È possibile sostenere che un medium come la televisione commerciale possa rappresentare uno strumento di democratizzazione per l’area mediorientale? 
La differenza centrale rispetto al mondo occidentale è quella che la televisione market oriented arriva in quasi tutti i paesi arabi prima della democrazia, prima di una vera libertà di manifestazione del pensiero ⇒ il mercato spinge nella direzione delle richieste del pubblico, che sono esigenze di accesso attivo ad un dibattito politico pubblico e di partecipazione alle decisioni che riguardano il futuro della regione ⇒ il mercato diviene il soggetto che si fa portavoce delle istanze democratizzatici della società civile. 

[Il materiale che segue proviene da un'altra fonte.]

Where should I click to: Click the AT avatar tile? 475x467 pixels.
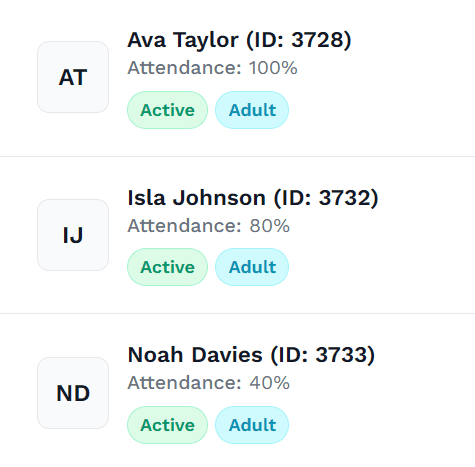73,77
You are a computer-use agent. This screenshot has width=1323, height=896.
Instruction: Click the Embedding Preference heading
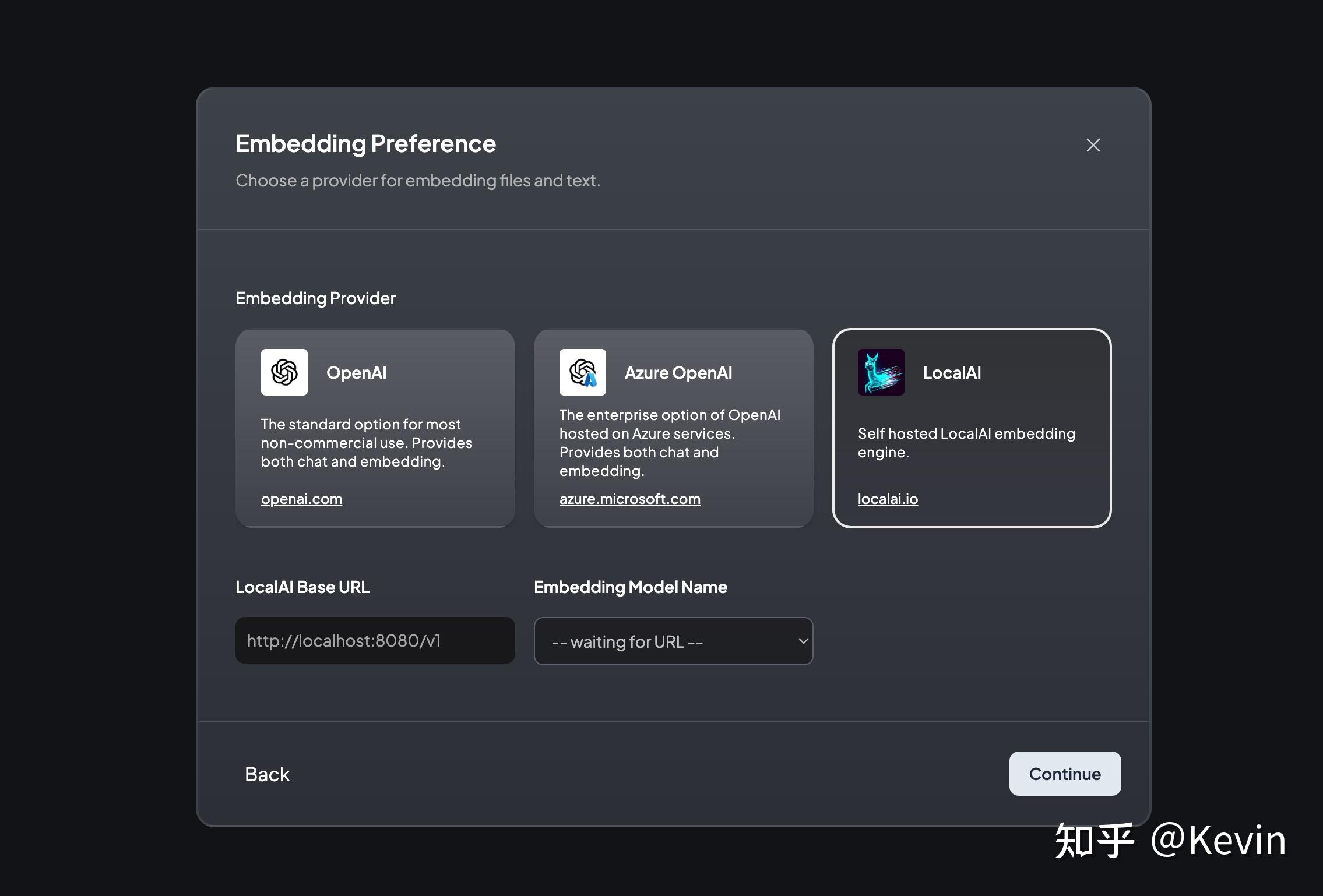[x=365, y=144]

Non possiamo altresì prescindere dal fatto che nel mondo arabo l’informazione della carta stampata e della televisione via etere è stata fino a poco tempo fa prevalentemente disinformazione, costruita sotto il controllo ferreo dei ministeri dell’Informazione e con lo scopo malcelato di impedire qualsiasi azione politica, piuttosto che favorirla. 
Naturalmente ci sono altri media che, ancora più della televisione satellitare, possono essere considerati per il mondo arabo “esperimenti di democrazia mediale”: è il caso dei forum on line, delle chat room o dei blog ma, rispetto al pubblico della televisione, questi strumenti coinvolgono ancora un numero di persone molto limitato. 

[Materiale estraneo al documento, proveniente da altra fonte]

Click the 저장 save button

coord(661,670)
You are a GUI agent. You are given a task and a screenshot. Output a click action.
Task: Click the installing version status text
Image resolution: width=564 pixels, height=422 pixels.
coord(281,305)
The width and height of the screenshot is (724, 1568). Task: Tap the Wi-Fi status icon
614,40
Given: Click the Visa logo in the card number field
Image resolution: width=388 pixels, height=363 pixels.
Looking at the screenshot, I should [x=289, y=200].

L’apertura di spazi di dibattito libero come frutto di scelte commerciali e non come frutto di leggi democratiche e in grado di garantire libertà di manifestazione del pensiero, desta naturalmente anche timori e perplessità: anche all’interno del mondo arabo, infatti, ci sono analisti che tacciano Al Jazeera di irresponsabilità, considerando l’aumento di accesso all’informazione inefficace e strumentale; essi descrivono il sistema dei media arabi come già sulla strada verso il modello americano = “per impedire alla gente di vedere, si mostra troppo”.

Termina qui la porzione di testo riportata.